____ SUPPLIED RECORDS

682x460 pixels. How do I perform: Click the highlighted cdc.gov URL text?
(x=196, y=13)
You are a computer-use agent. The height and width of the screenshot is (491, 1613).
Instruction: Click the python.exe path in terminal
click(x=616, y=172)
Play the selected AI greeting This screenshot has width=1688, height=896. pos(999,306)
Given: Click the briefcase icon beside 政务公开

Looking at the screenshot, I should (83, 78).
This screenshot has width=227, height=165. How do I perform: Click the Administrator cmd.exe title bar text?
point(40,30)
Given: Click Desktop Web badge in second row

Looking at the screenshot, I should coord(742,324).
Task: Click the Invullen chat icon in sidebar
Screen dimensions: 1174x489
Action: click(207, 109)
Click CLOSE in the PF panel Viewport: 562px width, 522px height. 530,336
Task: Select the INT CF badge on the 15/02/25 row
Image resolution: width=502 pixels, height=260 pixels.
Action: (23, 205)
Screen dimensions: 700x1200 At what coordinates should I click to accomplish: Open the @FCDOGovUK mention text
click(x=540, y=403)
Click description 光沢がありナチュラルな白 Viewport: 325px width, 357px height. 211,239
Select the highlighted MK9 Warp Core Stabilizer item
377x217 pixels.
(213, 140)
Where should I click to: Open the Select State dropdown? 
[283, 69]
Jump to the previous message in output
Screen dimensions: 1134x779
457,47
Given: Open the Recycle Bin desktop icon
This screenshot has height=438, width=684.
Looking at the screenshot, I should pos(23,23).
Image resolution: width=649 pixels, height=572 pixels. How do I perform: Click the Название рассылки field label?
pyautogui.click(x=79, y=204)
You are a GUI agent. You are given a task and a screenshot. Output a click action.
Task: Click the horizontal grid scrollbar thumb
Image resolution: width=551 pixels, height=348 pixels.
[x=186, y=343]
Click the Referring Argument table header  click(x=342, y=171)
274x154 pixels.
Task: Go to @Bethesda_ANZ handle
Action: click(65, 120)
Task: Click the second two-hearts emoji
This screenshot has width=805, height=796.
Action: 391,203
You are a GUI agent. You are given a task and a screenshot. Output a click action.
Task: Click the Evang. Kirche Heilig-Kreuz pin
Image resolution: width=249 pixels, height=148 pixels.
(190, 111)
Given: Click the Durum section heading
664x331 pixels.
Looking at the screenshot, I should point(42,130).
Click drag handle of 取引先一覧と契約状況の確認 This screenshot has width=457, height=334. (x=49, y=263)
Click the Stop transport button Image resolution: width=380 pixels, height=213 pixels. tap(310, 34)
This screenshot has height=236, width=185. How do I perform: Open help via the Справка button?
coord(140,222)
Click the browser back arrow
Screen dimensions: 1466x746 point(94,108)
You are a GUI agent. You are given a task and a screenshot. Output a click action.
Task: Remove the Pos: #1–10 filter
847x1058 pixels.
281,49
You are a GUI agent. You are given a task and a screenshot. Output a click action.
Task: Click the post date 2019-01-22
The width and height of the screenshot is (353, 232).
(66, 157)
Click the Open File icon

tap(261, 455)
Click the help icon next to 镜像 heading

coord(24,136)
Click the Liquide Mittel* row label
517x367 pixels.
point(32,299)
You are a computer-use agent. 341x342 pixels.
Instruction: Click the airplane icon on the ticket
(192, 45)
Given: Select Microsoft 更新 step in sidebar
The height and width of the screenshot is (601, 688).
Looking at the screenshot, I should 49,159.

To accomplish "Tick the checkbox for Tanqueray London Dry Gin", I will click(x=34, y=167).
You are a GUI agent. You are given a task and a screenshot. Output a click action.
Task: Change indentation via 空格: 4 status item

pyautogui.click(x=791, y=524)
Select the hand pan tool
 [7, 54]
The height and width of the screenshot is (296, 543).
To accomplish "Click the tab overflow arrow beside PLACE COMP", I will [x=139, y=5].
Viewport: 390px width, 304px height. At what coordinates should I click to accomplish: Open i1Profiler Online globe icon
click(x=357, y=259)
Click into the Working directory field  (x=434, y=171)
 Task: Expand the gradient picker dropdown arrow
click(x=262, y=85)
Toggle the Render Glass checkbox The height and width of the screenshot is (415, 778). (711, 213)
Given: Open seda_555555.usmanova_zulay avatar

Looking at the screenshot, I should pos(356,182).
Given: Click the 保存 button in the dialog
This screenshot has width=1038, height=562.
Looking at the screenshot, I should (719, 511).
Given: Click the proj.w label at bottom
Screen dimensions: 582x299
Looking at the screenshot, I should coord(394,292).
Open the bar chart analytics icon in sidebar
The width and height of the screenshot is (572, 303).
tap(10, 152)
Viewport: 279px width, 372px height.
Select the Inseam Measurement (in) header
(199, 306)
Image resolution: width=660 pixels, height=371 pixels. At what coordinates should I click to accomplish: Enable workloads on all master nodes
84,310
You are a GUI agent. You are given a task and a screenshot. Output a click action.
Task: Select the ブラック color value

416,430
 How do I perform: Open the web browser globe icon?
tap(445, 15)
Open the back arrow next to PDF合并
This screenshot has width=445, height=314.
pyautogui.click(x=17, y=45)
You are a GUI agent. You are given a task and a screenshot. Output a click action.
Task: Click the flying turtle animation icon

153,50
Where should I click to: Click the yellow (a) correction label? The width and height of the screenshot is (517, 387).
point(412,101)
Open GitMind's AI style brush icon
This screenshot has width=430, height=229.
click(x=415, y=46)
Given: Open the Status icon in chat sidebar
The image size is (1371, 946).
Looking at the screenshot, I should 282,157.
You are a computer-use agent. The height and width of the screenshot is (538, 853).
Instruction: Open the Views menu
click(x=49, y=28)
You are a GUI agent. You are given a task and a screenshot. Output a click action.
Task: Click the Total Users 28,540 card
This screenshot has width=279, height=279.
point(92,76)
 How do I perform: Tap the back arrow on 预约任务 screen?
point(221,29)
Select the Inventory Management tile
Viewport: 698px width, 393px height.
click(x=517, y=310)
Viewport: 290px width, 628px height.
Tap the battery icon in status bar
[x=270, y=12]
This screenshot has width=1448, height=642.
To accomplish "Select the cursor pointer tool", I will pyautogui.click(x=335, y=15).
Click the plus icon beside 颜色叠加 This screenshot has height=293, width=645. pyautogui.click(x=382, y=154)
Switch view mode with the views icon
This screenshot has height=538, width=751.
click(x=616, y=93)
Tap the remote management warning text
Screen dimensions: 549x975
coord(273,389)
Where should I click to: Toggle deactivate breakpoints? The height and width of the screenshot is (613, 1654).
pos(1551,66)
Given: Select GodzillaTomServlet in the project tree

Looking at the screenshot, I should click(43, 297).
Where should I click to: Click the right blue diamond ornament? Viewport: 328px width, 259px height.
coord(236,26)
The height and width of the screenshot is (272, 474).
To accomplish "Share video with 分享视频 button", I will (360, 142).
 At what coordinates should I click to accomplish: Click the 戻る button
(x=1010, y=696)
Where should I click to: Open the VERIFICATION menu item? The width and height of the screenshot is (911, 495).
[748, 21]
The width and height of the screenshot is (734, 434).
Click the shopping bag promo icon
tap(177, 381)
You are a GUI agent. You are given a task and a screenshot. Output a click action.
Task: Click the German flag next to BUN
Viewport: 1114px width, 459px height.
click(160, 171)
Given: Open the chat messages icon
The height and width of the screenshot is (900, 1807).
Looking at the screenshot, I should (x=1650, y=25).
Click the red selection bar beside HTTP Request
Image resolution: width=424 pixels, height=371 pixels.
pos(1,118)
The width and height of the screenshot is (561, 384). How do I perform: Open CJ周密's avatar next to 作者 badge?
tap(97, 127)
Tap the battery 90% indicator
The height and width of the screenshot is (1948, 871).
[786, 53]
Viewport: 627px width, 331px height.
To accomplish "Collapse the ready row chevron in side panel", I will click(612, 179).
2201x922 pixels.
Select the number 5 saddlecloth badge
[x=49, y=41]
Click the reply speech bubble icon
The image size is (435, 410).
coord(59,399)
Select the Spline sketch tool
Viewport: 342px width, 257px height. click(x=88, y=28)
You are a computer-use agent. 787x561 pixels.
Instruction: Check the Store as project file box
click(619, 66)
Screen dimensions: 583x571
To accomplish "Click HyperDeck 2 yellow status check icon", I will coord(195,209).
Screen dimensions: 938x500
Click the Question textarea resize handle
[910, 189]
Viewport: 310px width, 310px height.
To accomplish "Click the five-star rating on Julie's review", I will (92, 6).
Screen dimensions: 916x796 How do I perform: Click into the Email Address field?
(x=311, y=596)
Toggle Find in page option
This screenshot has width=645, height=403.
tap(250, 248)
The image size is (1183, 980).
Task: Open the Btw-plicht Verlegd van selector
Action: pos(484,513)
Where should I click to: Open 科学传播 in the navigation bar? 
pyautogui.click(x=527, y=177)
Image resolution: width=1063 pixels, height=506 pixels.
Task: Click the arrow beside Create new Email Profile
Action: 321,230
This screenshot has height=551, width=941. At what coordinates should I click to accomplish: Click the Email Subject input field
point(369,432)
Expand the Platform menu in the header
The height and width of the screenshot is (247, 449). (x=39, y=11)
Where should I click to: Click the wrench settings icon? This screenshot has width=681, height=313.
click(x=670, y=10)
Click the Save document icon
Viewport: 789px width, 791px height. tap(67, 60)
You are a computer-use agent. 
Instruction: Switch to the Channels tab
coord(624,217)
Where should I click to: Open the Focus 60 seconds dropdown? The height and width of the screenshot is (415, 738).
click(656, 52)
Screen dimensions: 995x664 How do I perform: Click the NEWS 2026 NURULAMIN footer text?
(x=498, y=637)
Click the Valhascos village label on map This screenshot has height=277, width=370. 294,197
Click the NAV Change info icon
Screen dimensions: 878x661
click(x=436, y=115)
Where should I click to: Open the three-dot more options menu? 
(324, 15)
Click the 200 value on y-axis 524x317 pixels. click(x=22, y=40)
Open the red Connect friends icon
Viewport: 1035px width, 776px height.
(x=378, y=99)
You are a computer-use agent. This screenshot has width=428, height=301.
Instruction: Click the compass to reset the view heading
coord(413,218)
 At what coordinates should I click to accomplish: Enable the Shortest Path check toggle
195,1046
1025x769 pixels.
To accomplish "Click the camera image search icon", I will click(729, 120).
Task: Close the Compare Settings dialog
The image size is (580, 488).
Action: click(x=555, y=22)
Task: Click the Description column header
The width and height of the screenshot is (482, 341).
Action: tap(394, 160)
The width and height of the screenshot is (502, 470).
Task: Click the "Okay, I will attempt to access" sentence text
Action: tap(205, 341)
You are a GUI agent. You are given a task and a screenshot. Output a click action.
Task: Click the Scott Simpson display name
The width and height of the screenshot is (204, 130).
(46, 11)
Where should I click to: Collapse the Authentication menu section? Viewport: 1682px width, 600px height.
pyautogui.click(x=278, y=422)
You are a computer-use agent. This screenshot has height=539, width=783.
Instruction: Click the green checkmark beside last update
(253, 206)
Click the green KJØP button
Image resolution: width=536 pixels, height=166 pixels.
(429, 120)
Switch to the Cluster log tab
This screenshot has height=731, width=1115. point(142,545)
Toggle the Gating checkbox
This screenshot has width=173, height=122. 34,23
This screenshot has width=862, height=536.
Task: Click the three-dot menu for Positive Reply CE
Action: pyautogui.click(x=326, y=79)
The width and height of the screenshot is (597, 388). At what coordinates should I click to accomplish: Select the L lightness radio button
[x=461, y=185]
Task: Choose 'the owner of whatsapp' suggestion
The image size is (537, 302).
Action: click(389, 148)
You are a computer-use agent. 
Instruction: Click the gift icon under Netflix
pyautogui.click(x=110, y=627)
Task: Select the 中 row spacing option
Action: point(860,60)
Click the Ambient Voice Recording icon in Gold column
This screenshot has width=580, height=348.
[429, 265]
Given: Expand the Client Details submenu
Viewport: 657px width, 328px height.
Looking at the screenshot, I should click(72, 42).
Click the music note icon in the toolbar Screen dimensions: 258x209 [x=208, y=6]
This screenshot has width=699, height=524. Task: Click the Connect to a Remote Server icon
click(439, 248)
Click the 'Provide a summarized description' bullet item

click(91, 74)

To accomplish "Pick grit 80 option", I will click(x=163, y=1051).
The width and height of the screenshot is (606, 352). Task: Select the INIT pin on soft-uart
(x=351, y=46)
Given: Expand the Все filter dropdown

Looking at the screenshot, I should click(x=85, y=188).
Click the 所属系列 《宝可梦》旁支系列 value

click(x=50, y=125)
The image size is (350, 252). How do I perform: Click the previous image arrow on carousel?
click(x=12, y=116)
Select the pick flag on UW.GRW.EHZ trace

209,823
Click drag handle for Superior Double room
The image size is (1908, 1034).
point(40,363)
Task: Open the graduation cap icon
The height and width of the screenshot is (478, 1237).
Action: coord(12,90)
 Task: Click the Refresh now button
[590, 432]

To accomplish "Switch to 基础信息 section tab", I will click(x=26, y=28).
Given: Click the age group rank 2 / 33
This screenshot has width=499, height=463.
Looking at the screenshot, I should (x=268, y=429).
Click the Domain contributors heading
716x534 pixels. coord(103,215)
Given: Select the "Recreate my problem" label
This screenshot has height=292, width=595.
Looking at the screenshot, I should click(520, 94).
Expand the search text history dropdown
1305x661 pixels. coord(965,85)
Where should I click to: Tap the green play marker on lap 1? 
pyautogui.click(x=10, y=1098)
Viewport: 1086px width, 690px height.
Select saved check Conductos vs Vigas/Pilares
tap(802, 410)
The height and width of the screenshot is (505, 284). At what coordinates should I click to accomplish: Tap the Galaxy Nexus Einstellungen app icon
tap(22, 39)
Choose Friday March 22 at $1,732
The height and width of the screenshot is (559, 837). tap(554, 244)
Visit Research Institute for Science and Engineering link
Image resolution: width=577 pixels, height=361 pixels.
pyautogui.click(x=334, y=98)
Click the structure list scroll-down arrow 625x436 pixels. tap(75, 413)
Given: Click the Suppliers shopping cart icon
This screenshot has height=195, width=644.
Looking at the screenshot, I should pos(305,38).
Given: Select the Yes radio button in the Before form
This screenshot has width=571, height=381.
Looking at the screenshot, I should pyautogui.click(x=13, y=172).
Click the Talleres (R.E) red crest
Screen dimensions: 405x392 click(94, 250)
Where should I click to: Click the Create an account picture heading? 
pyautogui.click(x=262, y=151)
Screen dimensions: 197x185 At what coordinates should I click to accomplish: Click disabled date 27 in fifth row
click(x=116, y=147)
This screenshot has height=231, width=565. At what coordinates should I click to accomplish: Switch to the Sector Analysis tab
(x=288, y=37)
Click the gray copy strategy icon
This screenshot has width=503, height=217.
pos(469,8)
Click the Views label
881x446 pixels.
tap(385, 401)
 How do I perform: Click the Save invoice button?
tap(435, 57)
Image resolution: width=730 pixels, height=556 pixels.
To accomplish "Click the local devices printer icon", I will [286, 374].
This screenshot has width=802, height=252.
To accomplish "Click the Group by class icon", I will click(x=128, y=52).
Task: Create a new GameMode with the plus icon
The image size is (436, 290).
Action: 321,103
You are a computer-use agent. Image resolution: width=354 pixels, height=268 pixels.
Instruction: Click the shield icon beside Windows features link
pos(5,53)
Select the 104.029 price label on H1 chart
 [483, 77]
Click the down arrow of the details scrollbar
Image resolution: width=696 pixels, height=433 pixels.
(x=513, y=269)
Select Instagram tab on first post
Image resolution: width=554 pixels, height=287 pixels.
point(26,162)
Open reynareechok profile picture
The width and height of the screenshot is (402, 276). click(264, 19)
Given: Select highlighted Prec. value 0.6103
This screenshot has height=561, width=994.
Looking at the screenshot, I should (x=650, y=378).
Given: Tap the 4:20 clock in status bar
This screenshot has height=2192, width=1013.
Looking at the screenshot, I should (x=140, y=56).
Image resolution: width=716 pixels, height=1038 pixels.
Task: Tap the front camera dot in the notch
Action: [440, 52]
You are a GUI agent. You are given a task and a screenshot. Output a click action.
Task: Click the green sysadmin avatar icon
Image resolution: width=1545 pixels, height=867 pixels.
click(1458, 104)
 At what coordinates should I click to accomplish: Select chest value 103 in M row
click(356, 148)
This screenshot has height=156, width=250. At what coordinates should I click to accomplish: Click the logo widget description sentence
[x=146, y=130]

________

_REQUIREMENT_:
Say how many lines of the data above include the word "column", and add nothing further.

_COMPLETED EXERCISE_:
2